The Department of Homeland Security (DHS) announced this week that it was scrapping plans for a new personnel system that would have featured pay-for-performance due to funding being eliminated for the plan.
Tom Cairns, the chief human capital officer for DHS, issued a memo to DHS employees explaining that a provision in HR 2638, the omnibus bill that includes the fiscal 2009 DHS budget, signed into law Tuesday by President Bush "prohibits spending funds to operate our new DHS human resources management system."
The personnel system, formerly known as Max HR, that would have replaced the General Schedule (GS) familiar to most civil servants has already had a difficult path. Authorized by Congress in 2002 when it created DHS, the system was halted by a series of court rulings in 2006. The department pressed on with the performance management, appeals and adverse actions portion of the system anyway, but decided to put the pay-for-performance portion on hold in 2007.

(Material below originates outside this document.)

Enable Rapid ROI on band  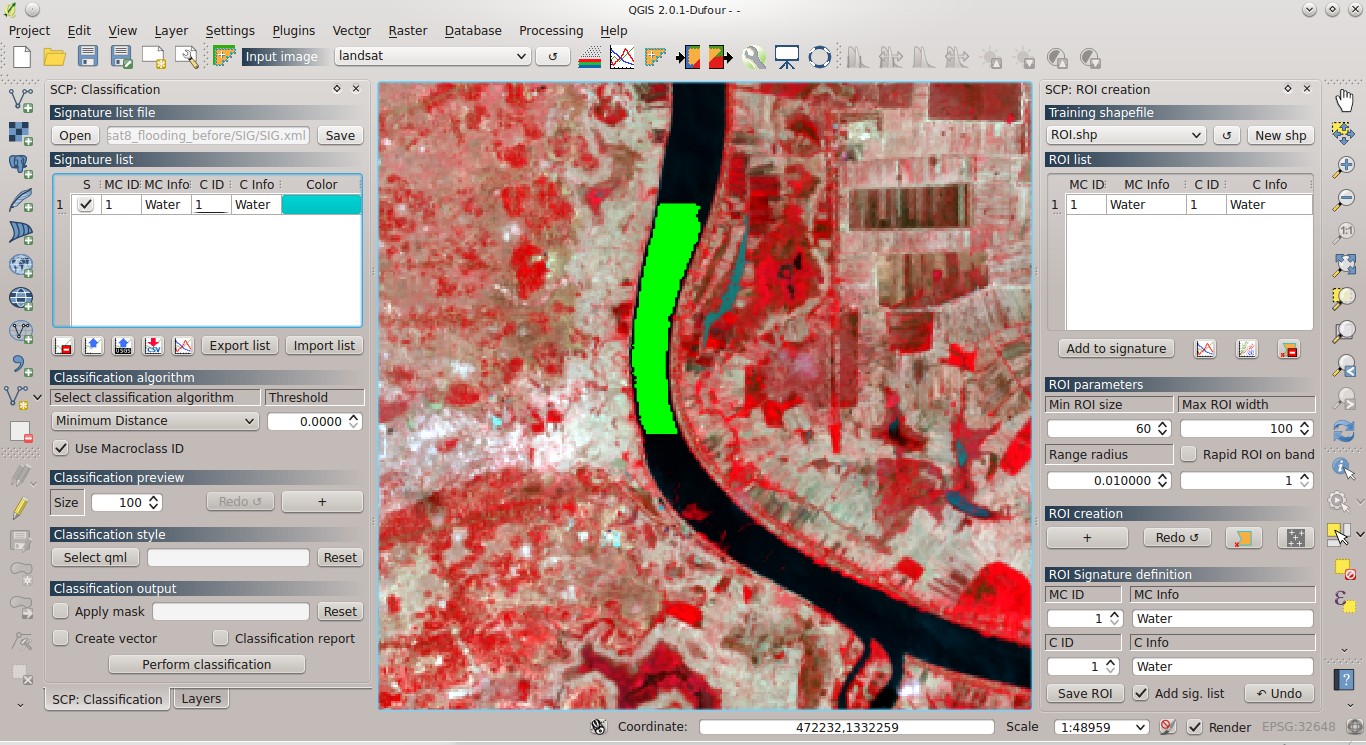[x=1188, y=453]
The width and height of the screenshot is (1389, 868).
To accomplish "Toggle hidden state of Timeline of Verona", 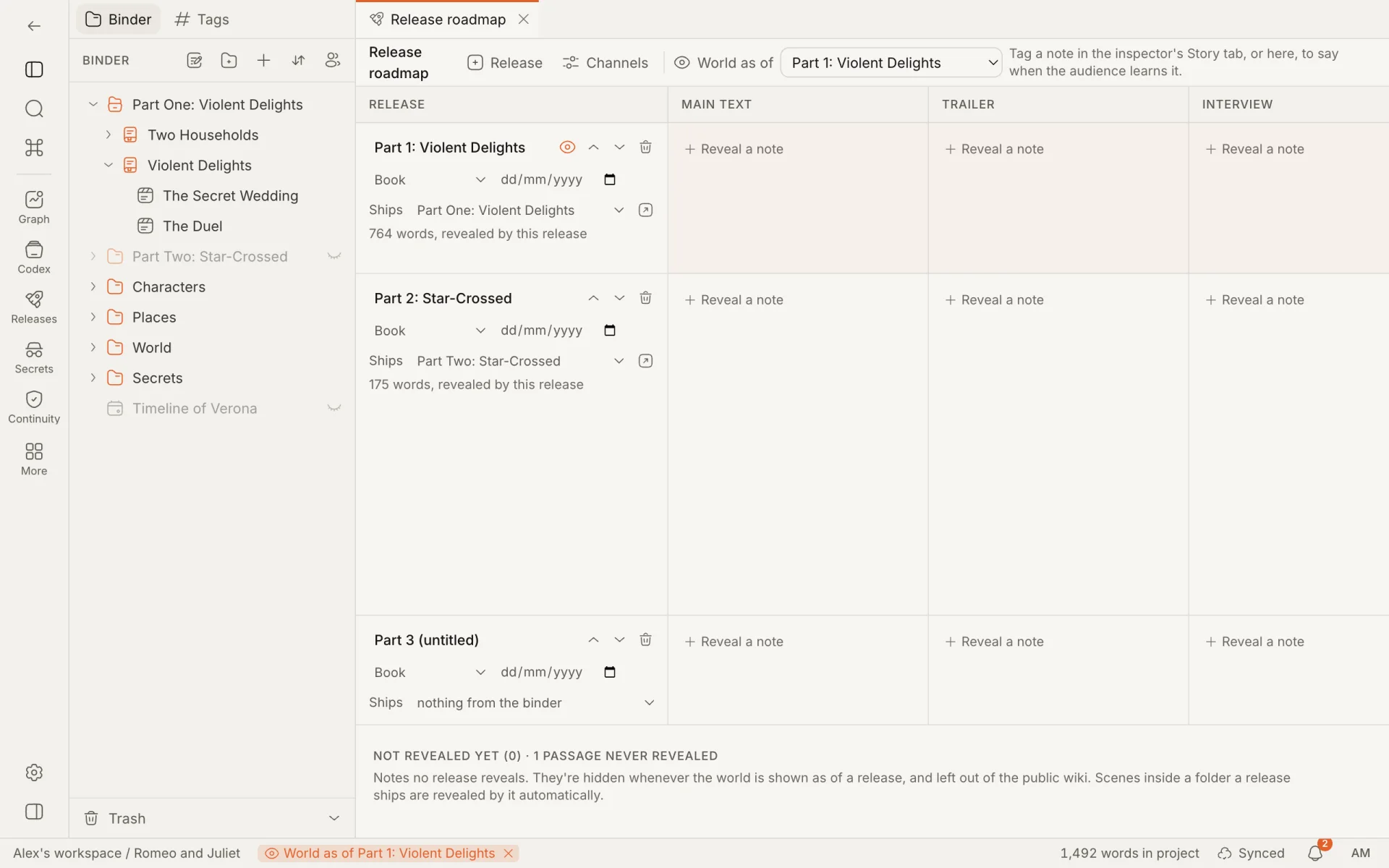I will pyautogui.click(x=334, y=408).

The new law returns employees to Title 5 regulations that have managed civil servants for decades and eliminates pay-for-performance at DHS, except at the Transportation Security Administration (TSA). TSA's personnel system was formed under a different statute.
About 35,000 nonbargaining employees had converted to the new personnel program and DHS had requested $5 million from Congress to continue the system in fiscal 2009.
Federal labor unions praised the repeal of the program. Mark Roth, general counsel for the American Federation of Government Employees, said, "It's a nice goodbye kiss to this administration."